EXERCISE: All records must be quoted exactly. Omit the pictures.

Saved entries:

___

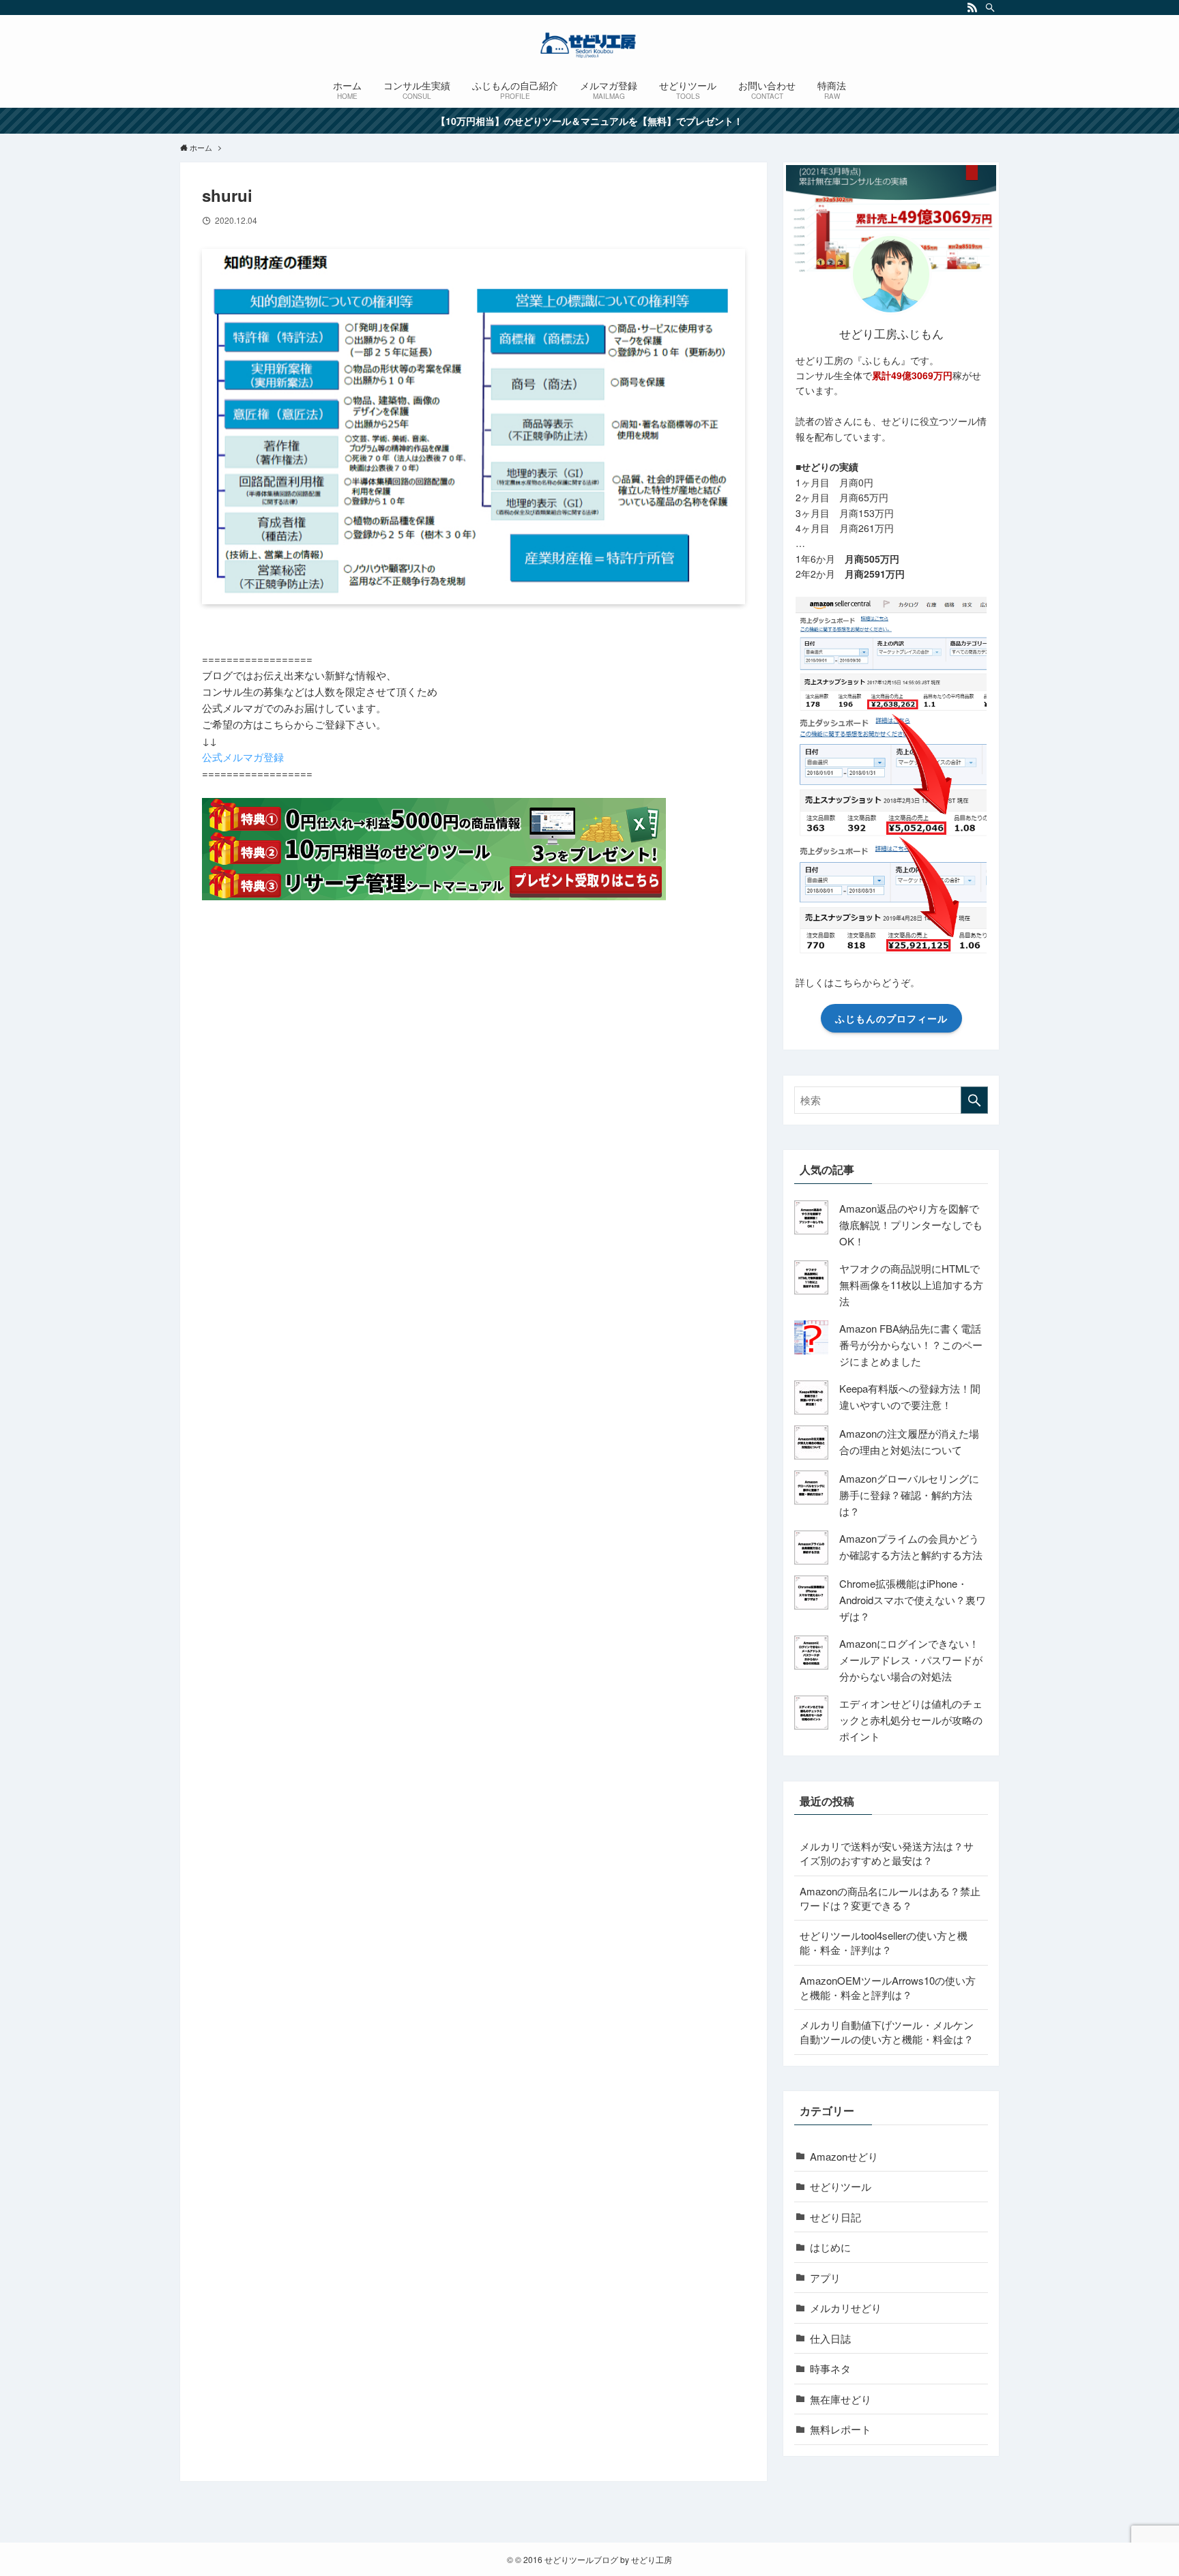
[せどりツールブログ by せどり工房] (589, 45)
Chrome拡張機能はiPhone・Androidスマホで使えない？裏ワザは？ (912, 1599)
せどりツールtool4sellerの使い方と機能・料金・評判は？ (883, 1942)
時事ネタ (830, 2368)
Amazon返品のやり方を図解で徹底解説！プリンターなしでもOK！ (910, 1224)
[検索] (990, 7)
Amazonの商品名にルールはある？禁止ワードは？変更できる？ (890, 1898)
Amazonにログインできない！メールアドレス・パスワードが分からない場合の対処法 (910, 1659)
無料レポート (840, 2429)
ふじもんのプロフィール (891, 1018)
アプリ (825, 2277)
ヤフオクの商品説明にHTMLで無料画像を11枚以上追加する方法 (911, 1284)
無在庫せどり (840, 2399)
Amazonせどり (844, 2156)
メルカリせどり (846, 2307)
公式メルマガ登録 (243, 757)
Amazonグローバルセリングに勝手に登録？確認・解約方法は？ (909, 1494)
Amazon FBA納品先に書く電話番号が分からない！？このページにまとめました (910, 1344)
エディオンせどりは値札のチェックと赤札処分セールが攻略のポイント (910, 1719)
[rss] (972, 7)
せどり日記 (835, 2217)
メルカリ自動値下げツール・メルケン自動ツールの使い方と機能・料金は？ (887, 2031)
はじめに (830, 2247)
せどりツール (840, 2186)
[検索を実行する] (974, 1100)
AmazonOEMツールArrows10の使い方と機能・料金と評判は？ (888, 1987)
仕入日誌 (830, 2338)
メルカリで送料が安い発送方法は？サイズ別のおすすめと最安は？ (887, 1853)
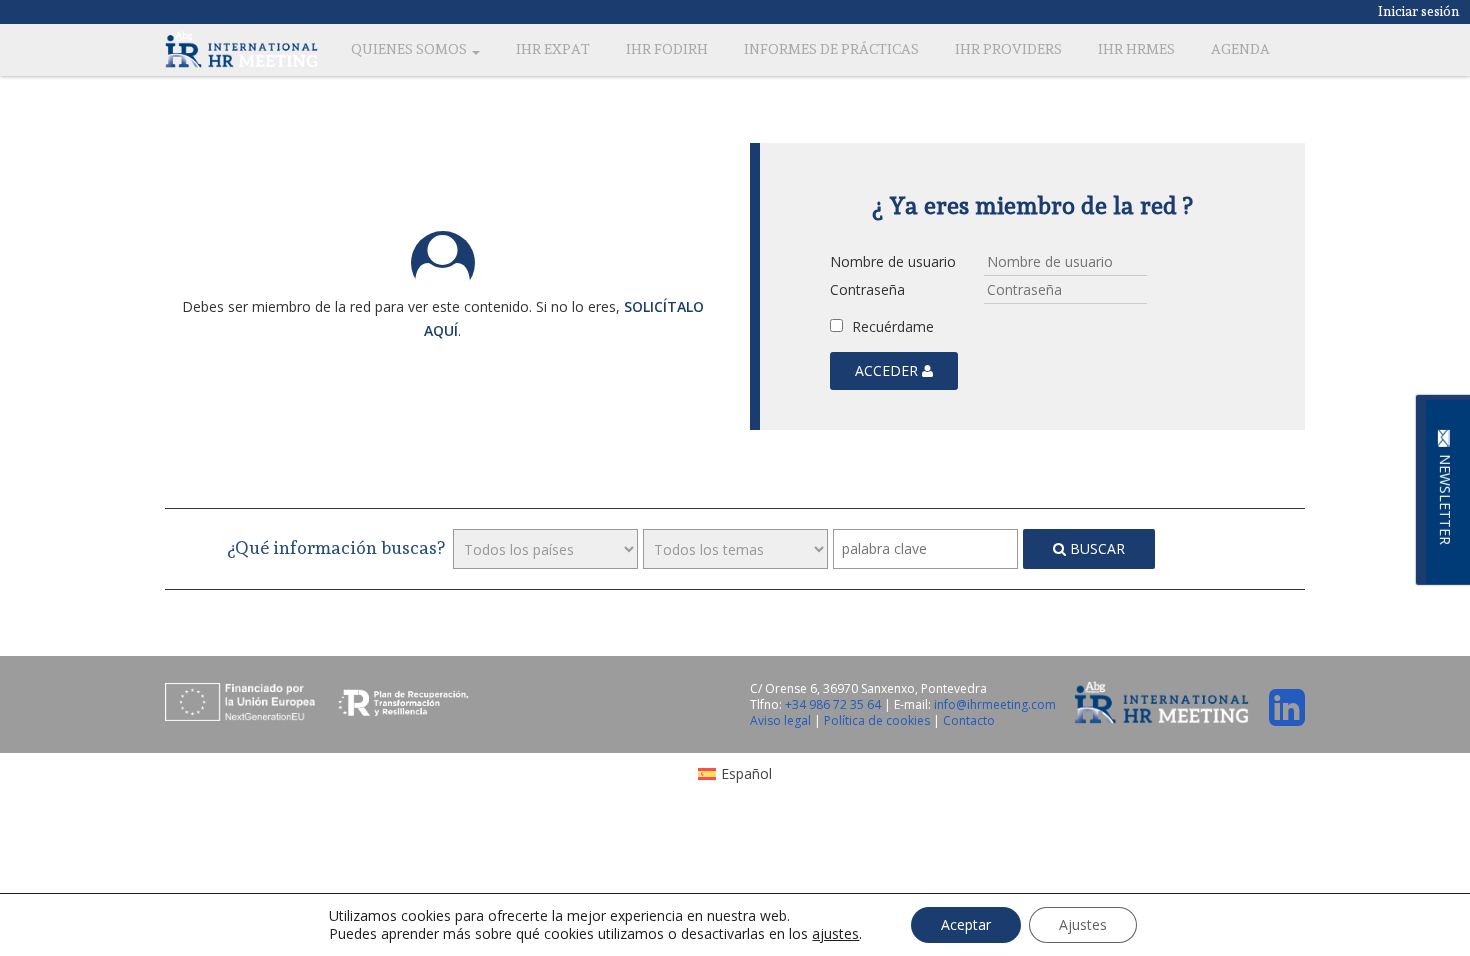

___

ANSWER FOR THE TASK:
[せどりツールブログ by せどり工房] (589, 45)
Chrome拡張機能はiPhone・Androidスマホで使えない？裏ワザは？ (912, 1599)
せどりツールtool4sellerの使い方と機能・料金・評判は？ (883, 1942)
時事ネタ (830, 2368)
Amazon返品のやり方を図解で徹底解説！プリンターなしでもOK！ (910, 1224)
[検索] (990, 7)
Amazonの商品名にルールはある？禁止ワードは？変更できる？ (890, 1898)
Amazonにログインできない！メールアドレス・パスワードが分からない場合の対処法 (910, 1659)
無料レポート (840, 2429)
ふじもんのプロフィール (891, 1018)
アプリ (825, 2277)
ヤフオクの商品説明にHTMLで無料画像を11枚以上追加する方法 (911, 1284)
無在庫せどり (840, 2399)
Amazonせどり (844, 2156)
メルカリせどり (846, 2307)
公式メルマガ登録 (243, 757)
Amazonグローバルセリングに勝手に登録？確認・解約方法は？ (909, 1494)
Amazon FBA納品先に書く電話番号が分からない！？このページにまとめました (910, 1344)
エディオンせどりは値札のチェックと赤札処分セールが攻略のポイント (910, 1719)
[rss] (972, 7)
せどり日記 (835, 2217)
メルカリ自動値下げツール・メルケン自動ツールの使い方と機能・料金は？ (887, 2031)
はじめに (830, 2247)
せどりツール (840, 2186)
[検索を実行する] (974, 1100)
AmazonOEMツールArrows10の使い方と機能・料金と評判は？ (888, 1987)
仕入日誌 (830, 2338)
メルカリで送料が安い発送方法は？サイズ別のおすすめと最安は？ (887, 1853)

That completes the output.